Can you rewrite the items below, from the line with "Task: Click the red error icon in prompt" through the end of the items, swapping "Instruction" for "Directive" and leaving everything else the same?
* Start Supplied information *
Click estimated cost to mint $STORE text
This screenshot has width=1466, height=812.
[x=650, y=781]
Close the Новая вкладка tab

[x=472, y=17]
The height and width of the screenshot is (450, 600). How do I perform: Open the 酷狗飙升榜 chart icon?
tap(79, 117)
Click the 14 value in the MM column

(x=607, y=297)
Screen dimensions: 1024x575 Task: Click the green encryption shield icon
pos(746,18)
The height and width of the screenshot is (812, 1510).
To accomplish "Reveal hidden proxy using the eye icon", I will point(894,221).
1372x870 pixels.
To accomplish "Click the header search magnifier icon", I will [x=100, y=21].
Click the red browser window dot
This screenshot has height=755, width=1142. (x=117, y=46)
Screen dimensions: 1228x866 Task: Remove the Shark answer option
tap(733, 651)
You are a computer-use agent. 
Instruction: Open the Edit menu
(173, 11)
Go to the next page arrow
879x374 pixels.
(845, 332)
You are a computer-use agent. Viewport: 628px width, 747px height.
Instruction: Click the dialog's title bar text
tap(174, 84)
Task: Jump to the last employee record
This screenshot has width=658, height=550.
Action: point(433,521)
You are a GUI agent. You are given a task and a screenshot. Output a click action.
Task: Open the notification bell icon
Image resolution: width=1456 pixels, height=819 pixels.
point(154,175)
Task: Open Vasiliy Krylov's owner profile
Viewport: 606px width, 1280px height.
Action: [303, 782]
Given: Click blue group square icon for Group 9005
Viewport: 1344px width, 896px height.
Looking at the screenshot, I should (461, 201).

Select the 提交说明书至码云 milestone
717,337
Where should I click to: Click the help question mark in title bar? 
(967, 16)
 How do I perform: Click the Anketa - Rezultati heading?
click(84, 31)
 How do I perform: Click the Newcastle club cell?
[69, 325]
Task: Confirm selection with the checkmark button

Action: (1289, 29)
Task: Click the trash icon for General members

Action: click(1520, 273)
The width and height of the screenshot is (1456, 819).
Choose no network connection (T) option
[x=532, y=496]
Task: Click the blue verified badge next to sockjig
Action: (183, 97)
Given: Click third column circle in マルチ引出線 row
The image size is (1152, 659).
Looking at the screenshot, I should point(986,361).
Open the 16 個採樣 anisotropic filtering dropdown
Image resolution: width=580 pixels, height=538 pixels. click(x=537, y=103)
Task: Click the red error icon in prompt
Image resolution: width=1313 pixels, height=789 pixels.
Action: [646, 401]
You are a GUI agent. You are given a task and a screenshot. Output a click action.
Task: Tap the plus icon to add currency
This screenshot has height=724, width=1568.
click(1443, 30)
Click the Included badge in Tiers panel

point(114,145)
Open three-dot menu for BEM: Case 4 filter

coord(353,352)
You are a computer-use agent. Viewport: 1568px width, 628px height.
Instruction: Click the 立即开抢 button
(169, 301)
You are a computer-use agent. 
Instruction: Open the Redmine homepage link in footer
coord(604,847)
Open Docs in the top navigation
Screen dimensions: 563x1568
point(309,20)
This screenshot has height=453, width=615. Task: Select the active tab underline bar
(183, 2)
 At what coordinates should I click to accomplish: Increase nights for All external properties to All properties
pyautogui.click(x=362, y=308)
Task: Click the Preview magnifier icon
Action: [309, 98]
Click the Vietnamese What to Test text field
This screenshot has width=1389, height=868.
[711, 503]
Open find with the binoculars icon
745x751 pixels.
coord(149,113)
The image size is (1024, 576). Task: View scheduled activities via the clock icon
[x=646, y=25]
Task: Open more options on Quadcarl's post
* End Supplied information *
Response to this task:
Task: Click the red error icon in prompt
Image resolution: width=1313 pixels, height=789 pixels.
Action: [646, 401]
You are a GUI agent. You are given a task and a screenshot. Output a click action.
Task: Tap the plus icon to add currency
This screenshot has height=724, width=1568.
click(1443, 30)
Click the Included badge in Tiers panel

point(114,145)
Open three-dot menu for BEM: Case 4 filter

coord(353,352)
You are a computer-use agent. Viewport: 1568px width, 628px height.
Directive: Click the 立即开抢 button
(169, 301)
You are a computer-use agent. 
Directive: Open the Redmine homepage link in footer
coord(604,847)
Open Docs in the top navigation
Screen dimensions: 563x1568
point(309,20)
This screenshot has height=453, width=615. Task: Select the active tab underline bar
(183, 2)
 At what coordinates should I click to accomplish: Increase nights for All external properties to All properties
pyautogui.click(x=362, y=308)
Task: Click the Preview magnifier icon
Action: [309, 98]
Click the Vietnamese What to Test text field
This screenshot has width=1389, height=868.
[711, 503]
Open find with the binoculars icon
745x751 pixels.
coord(149,113)
The image size is (1024, 576). Task: View scheduled activities via the clock icon
[x=646, y=25]
Task: Open more options on Quadcarl's post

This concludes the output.